Compito da svolgere:
Dal brano sulla psicologia della salute, riporta parola per parola tutto il passo che va da "Diventa utile, quindi, dare" fino a "il mondo circostante.".

-------- Estratto del testo

I modelli teorici e operativi che guidano le nostre prassi sono da collocarsi all’interno della più ampia cornice epistemologica della “Psicologia della Salute”, che si pone come finalità la promozione di processi salutogenici (Antonovsky, 1979), ossia percorsi che diano spazio alla complessità della persona come portatrice di norme, valori e risorse, per promuovere le potenzialità che possono generarsi nella relazione fra l’individuo e i suoi contesti di appartenenza, migliorando così i processi di convivenza.
Considerando la salute un processo integrativo di ben-essere e mal-essere fisico, psichico e sociale (Bertini, 2012), adottiamo un approccio biopsicosociale (Engel, 1977), considerando la persona coinvolta ad affrontare gli eventi di vita nella loro complessità, sul piano fisico, emotivo, cognitivo e sociale.
Canguilhem (1966) ci suggerisce che “ciò che caratterizza la salute è la possibilità di oltrepassare la norma che definisce il normale momentaneo, la possibilità di tollerare infrazioni alla norma abituale per istituire nuove norme in situazioni nuove”, rafforzando così la necessità di adottare una prospettiva dinamico-evolutiva della salute, soffermando l’attenzione sulle potenzialità trasformative delle esperienze, sempre inscritte in una specifica cornice storico-biografica, ma anche politica e sociale.
Diventa utile, quindi, dare ascolto e voce a quei processi di soggettivazione che permettono di potenziare le competenze della persona a instaurare nuove norme nel complesso rapporto dialettico e dialogico fra ben-essere e mal-essere, costruendo rinnovati percorsi per riscoprire benefici che possono generarsi dall’incontro con eventi critici. Questo è possibile adottando una visione sistemica e co-costruttiva dell’esperienza, che vede nella ricchezza dell’essere in relazione, un’opportunità per sviluppare reciproche potenzialità, che trovano senso nella trama delle trans-azioni fra persone e ambienti, che producono significati condivisi sulle esperienze. I contesti di intervento si configurano, in quest’ottica, come “matrice di significati” (Bateson, 1972), nel senso di sistemi di rappresentazioni più o meno condivisi in base ai quali gli attori sociali costruiscono il mondo circostante.

----------------
-------- Dati forniti

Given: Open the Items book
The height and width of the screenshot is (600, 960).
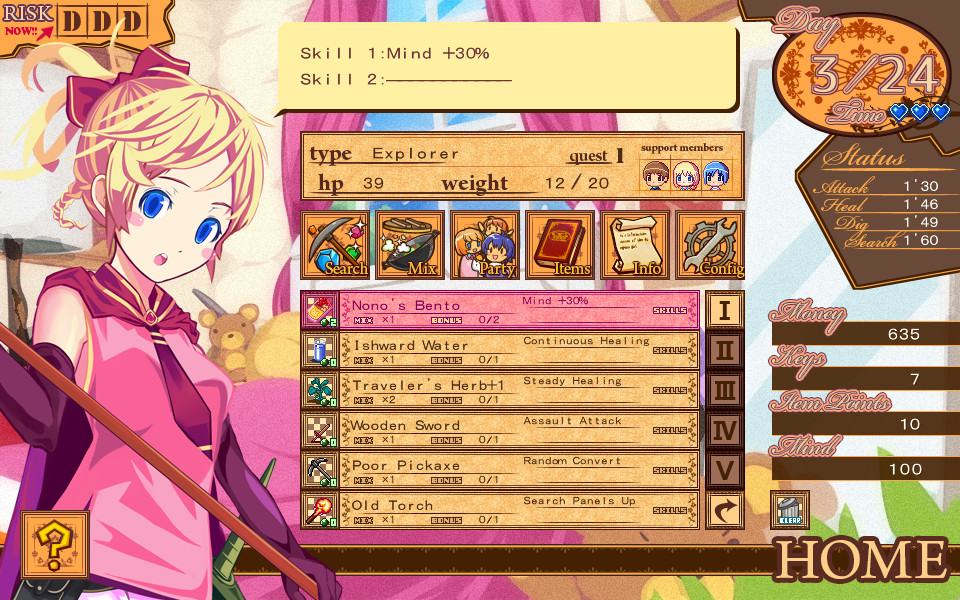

----------------

Soluzione:
Diventa utile, quindi, dare ascolto e voce a quei processi di soggettivazione che permettono di potenziare le competenze della persona a instaurare nuove norme nel complesso rapporto dialettico e dialogico fra ben-essere e mal-essere, costruendo rinnovati percorsi per riscoprire benefici che possono generarsi dall’incontro con eventi critici. Questo è possibile adottando una visione sistemica e co-costruttiva dell’esperienza, che vede nella ricchezza dell’essere in relazione, un’opportunità per sviluppare reciproche potenzialità, che trovano senso nella trama delle trans-azioni fra persone e ambienti, che producono significati condivisi sulle esperienze. I contesti di intervento si configurano, in quest’ottica, come “matrice di significati” (Bateson, 1972), nel senso di sistemi di rappresentazioni più o meno condivisi in base ai quali gli attori sociali costruiscono il mondo circostante.